- What is needed:
In the comment about the Rangers' ballpark below, change "Skydome" to "SkyDome" and write out the passage starting with "Well to be fair" and going on through "them for that.".

━━━━━ Given text ━━━━━

Exactly. It was hot and humid in Texas back in 1994. They should have invested in a retractable roof back then. Hell, Rogers Centre is older and it's still a nice place to watch a ball game with a fully functioning retractable roof. It could have been done, the just didn't want to. And then they asked for more money for their shortsightedness.

 

Well to be fair to the Rangers, in 1994 no one had built a successful Camdenesque retractable domed stadium to that point. Skydome existed, but Skydome for all it's then technological marvel really was the a far from ideal prototype for a successful retractable roof put on top of a stadium that was still built in that 60-90's multipurpose concrete behemoth vein. That's not to say it's a bad venue, but no one had really put together the Camden style park with a roof that didn't defeat the purpose behind Camden parks. The first mostly successful attempt at that (Bank One Ballpark) wouldn't even enter the planning stages until a year after The Ballpark in Arlington opened. So I don't fault them for that.

━━━━━ Given information ━━━━━

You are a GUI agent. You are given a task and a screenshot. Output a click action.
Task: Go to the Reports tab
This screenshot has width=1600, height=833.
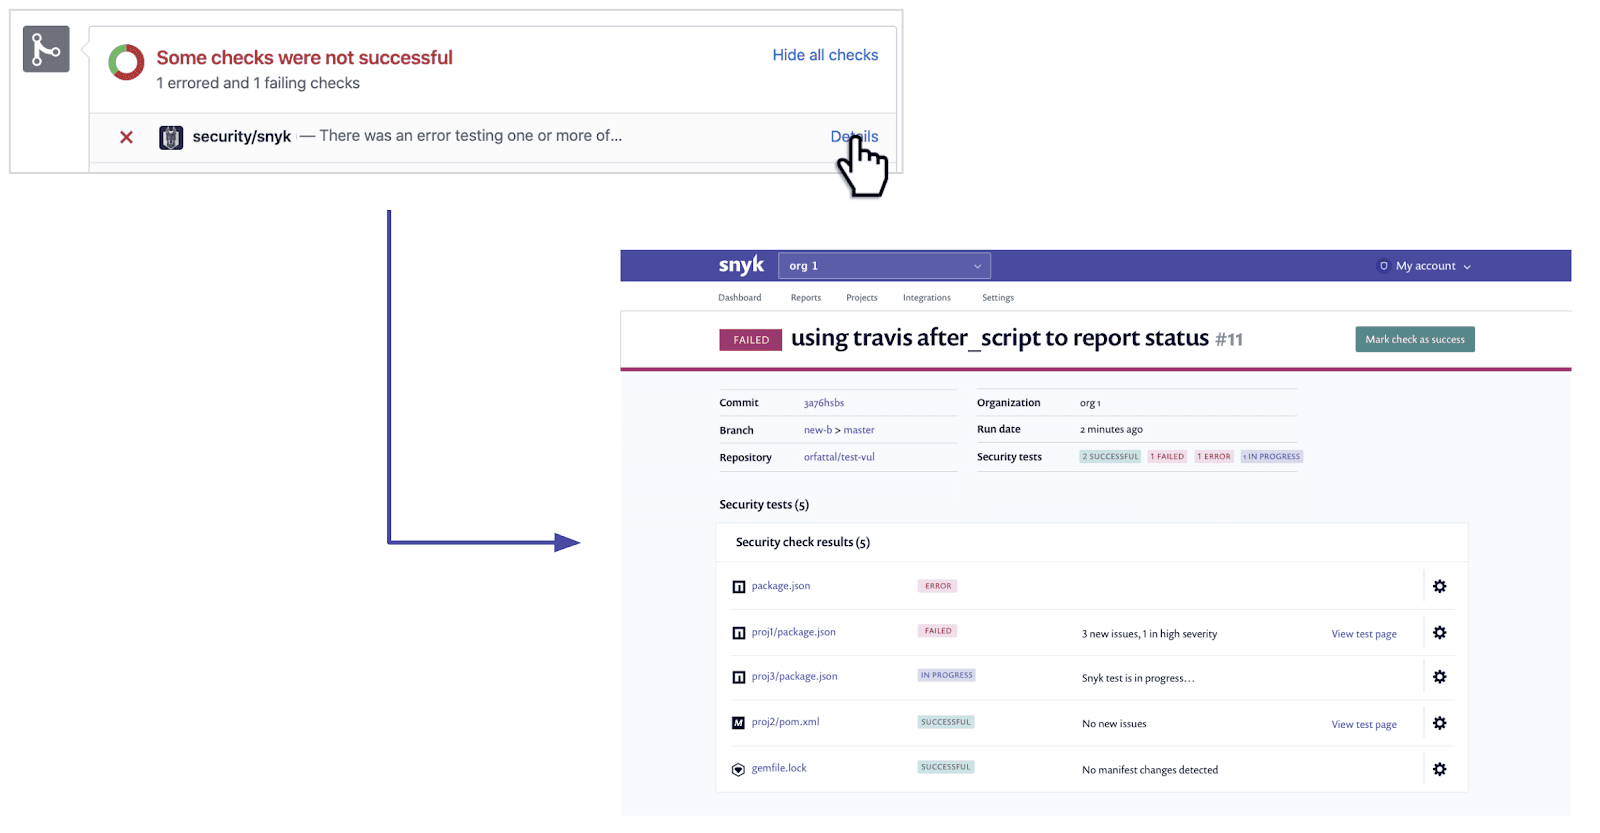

━━━━━

- Solved problem:
Well to be fair to the Rangers, in 1994 no one had built a successful Camdenesque retractable domed stadium to that point. SkyDome existed, but SkyDome for all it's then technological marvel really was the a far from ideal prototype for a successful retractable roof put on top of a stadium that was still built in that 60-90's multipurpose concrete behemoth vein. That's not to say it's a bad venue, but no one had really put together the Camden style park with a roof that didn't defeat the purpose behind Camden parks. The first mostly successful attempt at that (Bank One Ballpark) wouldn't even enter the planning stages until a year after The Ballpark in Arlington opened. So I don't fault them for that.